→ **How to complete this task**:
Which lines of the data contain the string "computer"? Copy every one.

Stored items

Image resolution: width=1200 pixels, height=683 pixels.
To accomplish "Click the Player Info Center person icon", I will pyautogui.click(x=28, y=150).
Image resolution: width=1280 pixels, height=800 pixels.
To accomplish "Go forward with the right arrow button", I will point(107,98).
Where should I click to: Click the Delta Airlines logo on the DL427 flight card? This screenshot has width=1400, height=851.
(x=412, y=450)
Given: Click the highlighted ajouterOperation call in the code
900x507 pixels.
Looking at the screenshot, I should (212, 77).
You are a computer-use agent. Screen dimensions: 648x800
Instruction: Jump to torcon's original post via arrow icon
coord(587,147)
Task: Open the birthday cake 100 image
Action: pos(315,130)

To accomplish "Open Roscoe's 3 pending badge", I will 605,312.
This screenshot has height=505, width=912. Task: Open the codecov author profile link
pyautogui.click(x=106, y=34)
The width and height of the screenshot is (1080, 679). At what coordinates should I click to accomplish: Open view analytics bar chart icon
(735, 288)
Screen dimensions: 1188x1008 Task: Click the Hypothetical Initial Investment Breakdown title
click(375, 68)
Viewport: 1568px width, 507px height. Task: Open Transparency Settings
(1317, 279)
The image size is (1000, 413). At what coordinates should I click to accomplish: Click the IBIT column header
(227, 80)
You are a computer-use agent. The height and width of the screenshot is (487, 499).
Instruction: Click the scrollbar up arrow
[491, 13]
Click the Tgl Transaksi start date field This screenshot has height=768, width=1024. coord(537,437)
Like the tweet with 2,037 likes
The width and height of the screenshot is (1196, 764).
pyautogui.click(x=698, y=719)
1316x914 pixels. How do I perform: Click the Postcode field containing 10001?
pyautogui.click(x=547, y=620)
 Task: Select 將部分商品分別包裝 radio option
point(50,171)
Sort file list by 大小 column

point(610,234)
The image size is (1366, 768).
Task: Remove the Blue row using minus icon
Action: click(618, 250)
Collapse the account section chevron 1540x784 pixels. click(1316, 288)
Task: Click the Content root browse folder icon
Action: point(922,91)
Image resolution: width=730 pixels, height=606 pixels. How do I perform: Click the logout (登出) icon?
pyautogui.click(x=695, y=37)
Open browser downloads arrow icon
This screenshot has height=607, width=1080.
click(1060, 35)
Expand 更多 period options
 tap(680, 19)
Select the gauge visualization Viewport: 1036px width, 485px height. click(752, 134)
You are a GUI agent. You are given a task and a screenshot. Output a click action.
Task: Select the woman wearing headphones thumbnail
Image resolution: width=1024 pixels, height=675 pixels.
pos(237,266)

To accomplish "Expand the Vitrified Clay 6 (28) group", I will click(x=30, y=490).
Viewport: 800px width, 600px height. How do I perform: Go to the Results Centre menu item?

→ **Task result**:
You are a computer-use agent. Screen dimensions: 648x800
You are a computer-use agent. The height and width of the screenshot is (487, 499).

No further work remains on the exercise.